Date Posted: 2013-03-04

So unless you've been living under a rock, you will know that we have a brand new parkour park. This has been a dream of ours for a long time and after 2 years of campaigning, it's finally here. It provides us with a near perfect environment to hone our skills, as well as a place for new traceurs to find their feet think the park is a fantastic addition to what we can provide, and gives everyone other practitioner in the area a place to gather.

However, I do have one major worry, and that is with how attitudes to training may change with the opportunities that the park gives us. For example, there are many bollards scattered around the park, which gives rise to possibly hundreds of potential precisions, cat leaps, strides etc. Now on the face of it, this is exactly what we want, a set of peogressively more difficult movements that allow us to improve and continue to use the park without it getting dry. On the other hand, the immediate availability of another bigger, harder (and sometimes more dangerous) jump can be our downfall from a training perspective. Amidst the excitement of Saturday's opening, it very quickly turned into 'who can do the biggest precision' or 'who can front flip out of this precision'. This kind of training is a sure fire route to chronic injury, such as knee, ankle, and wrist injuries.

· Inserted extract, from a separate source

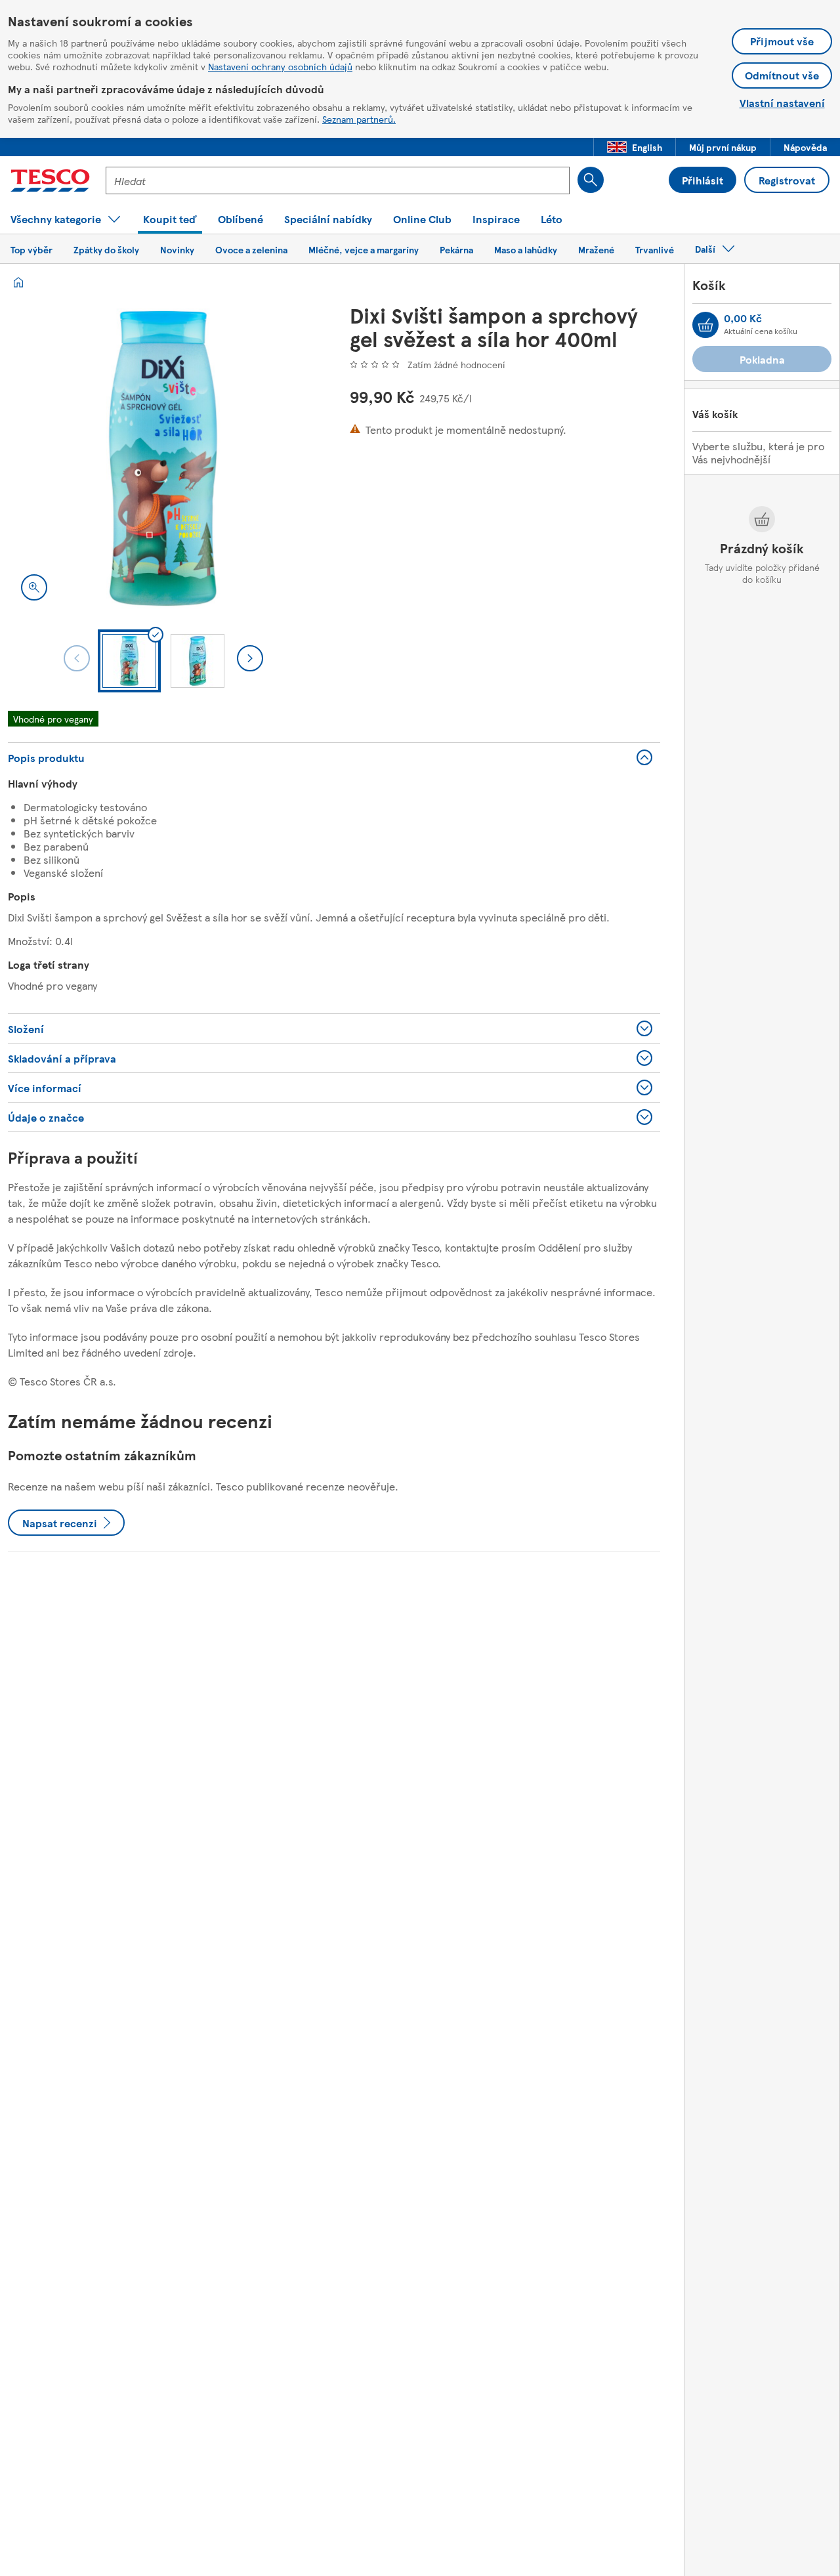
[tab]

Whilst on the high from completing a new jump, it is easy to forget that perhaps your body is not strong enough to cope with the stress that you are putting it under (we are all guilty!). Coming back to the park, it is so easy and tempting to move onto the next biggest running precision after landing the one you've been working on. Running precisions in particular are one of the most dangerous moves to drill at your capacity, as the incredible momentum you achieve whilst doing them can cause havoc with your knees. Just think back to all of the 'first' traceurs such as David Belle, Sebastien Foucan, The Yamakasi, and that they are all still training successfully into their fourties, whereas nowadays freerunnera are disposable, and often leave the scene after 2 or 3 years with injuries. This is purely down to the individuals training styles, the old school traceurs would stick a small precision 10,20, 50 times before moving on, and they still have perfect technique now, and are still as strong as ever.

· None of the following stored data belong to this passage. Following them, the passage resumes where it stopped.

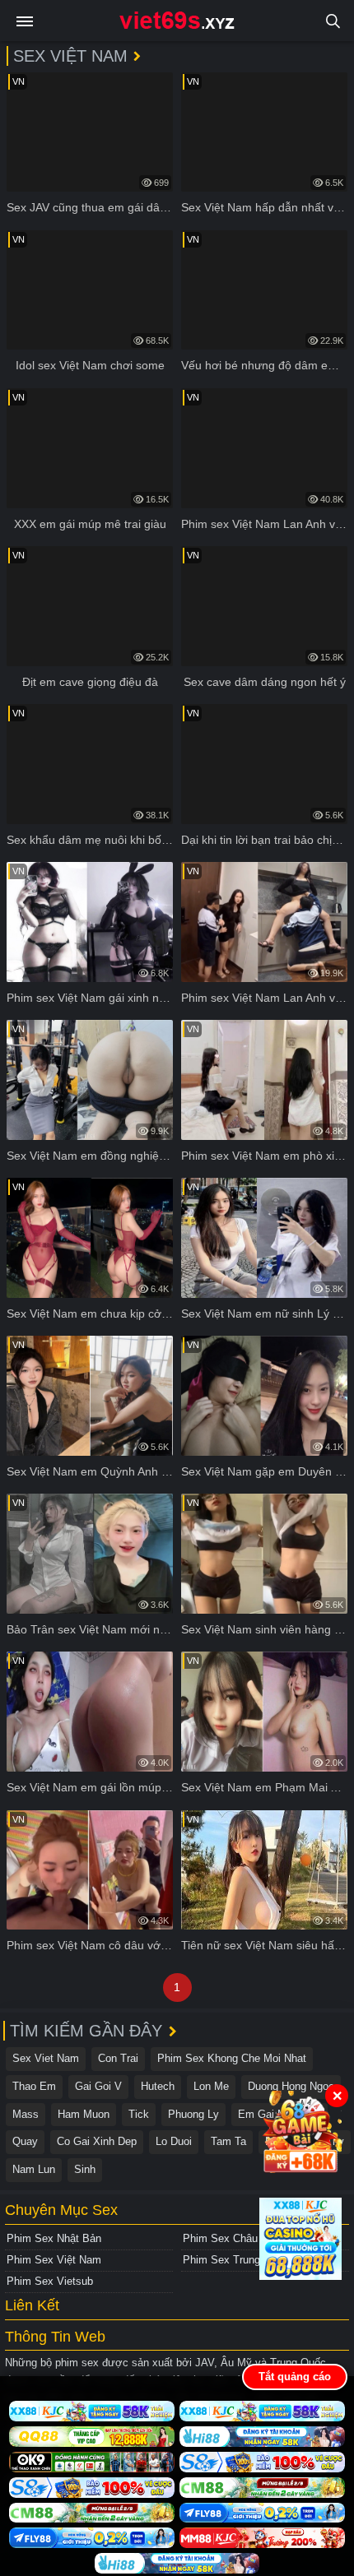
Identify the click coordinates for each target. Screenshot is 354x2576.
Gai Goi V (98, 2086)
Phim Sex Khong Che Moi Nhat (231, 2058)
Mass (25, 2114)
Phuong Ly (193, 2114)
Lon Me (211, 2086)
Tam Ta (228, 2141)
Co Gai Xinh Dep (97, 2141)
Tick (138, 2114)
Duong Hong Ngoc (291, 2086)
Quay (25, 2141)
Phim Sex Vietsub (50, 2281)
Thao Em (34, 2086)
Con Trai (118, 2058)
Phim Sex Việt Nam (54, 2260)
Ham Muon (83, 2114)
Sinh (84, 2169)
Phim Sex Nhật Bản (54, 2238)
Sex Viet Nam (45, 2058)
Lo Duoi (174, 2141)
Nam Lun (33, 2169)
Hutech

What I am trying to say is that the park is an amazing tool to help us advance, but it could be a curse. We want our community to thrive, not dwindle down to the few that trained properly. Whilst at the park, take the time to stick the precision that you are trying, then repeat it again and again. After you've done the cat leap, climb up and over the wall, and down the other side. This type of training will improve your strength and general parkour and save you from unwanted injuries. Remember one of the focuses of parkour 'être y durer', and enjoy your training for a long time to come!